Stored records:
--*--

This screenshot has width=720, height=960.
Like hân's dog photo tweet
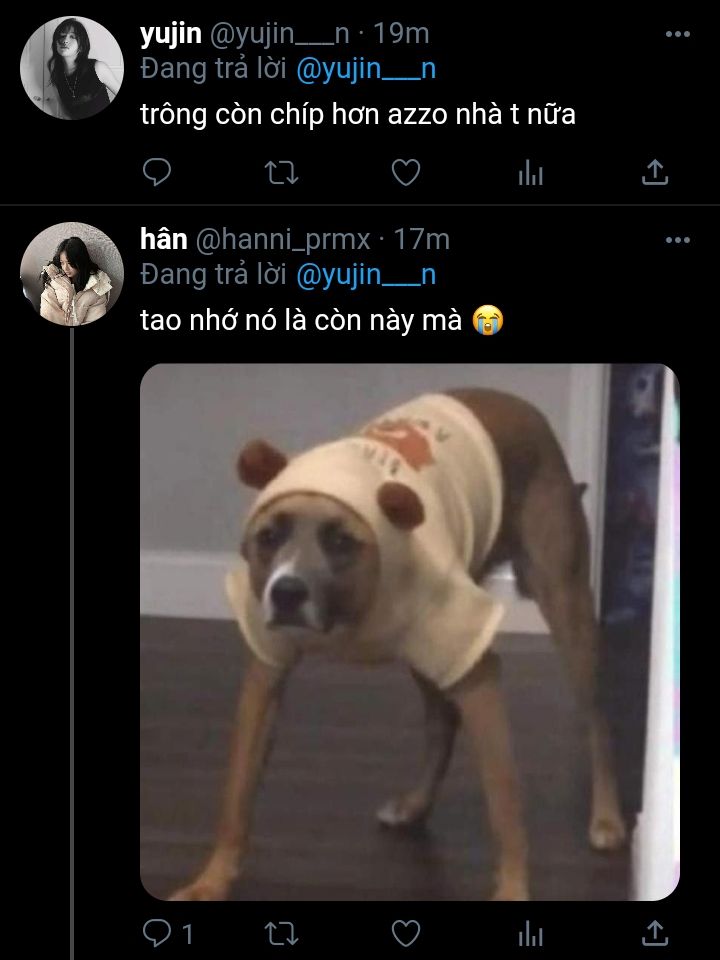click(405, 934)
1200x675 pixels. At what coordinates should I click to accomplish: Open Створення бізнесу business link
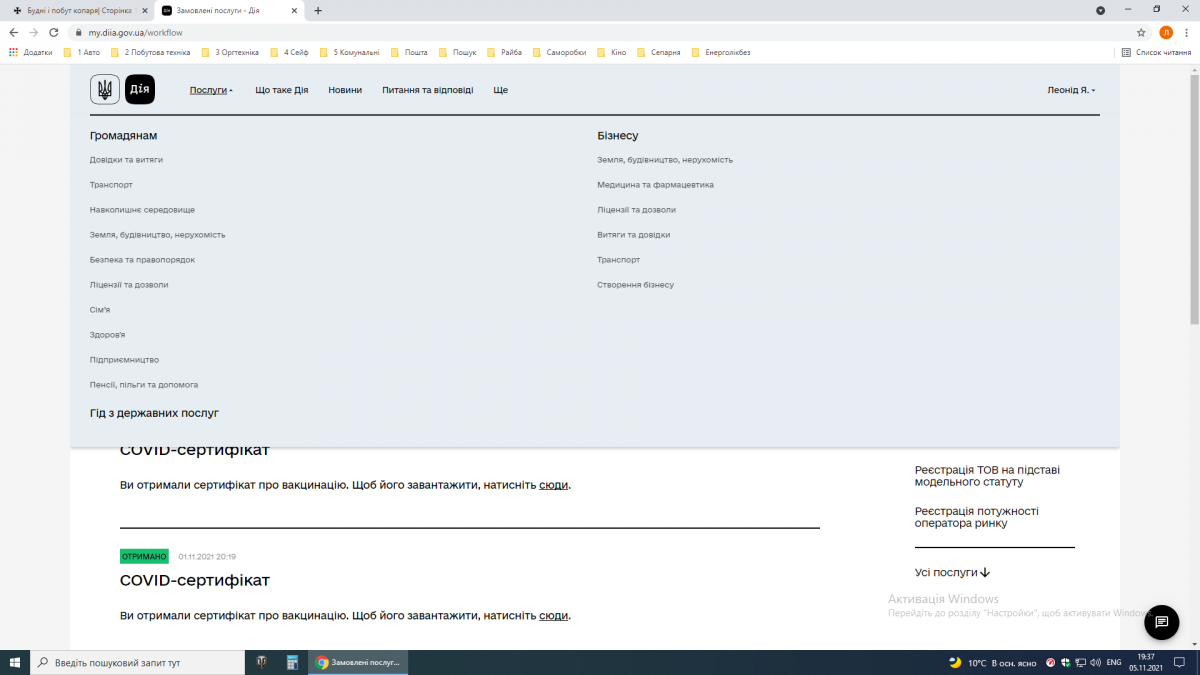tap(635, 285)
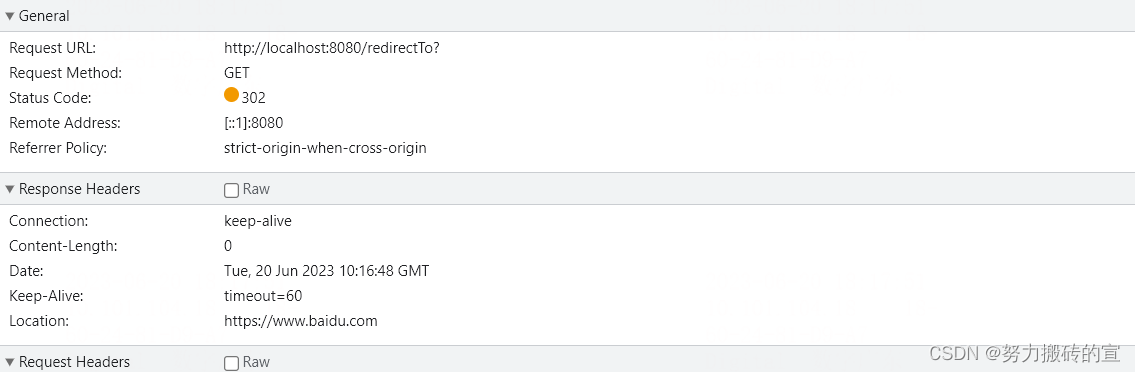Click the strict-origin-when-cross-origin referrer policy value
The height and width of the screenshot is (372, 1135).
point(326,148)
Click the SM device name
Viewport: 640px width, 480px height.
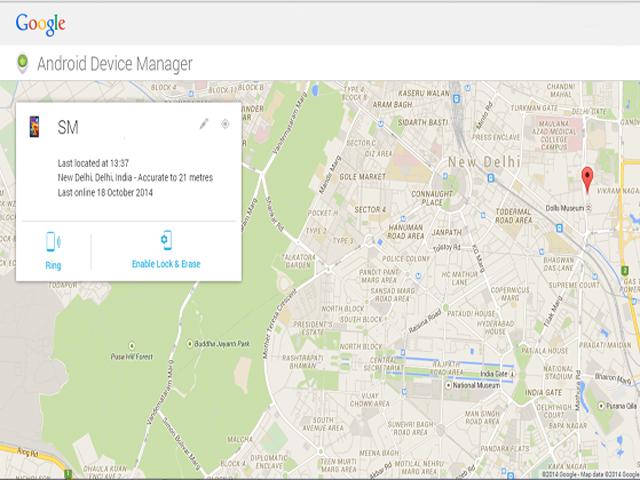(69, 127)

--*--

Reproduce word for word the lines from the line with "1200x675 pixels. At" to the end of the entries above, both included, but leave the pictures out.

1200x675 pixels. At what coordinates should I click to accomplish: Open Створення бізнесу business link
tap(635, 285)
Click the strict-origin-when-cross-origin referrer policy value
The height and width of the screenshot is (372, 1135).
point(326,148)
Click the SM device name
Viewport: 640px width, 480px height.
(69, 127)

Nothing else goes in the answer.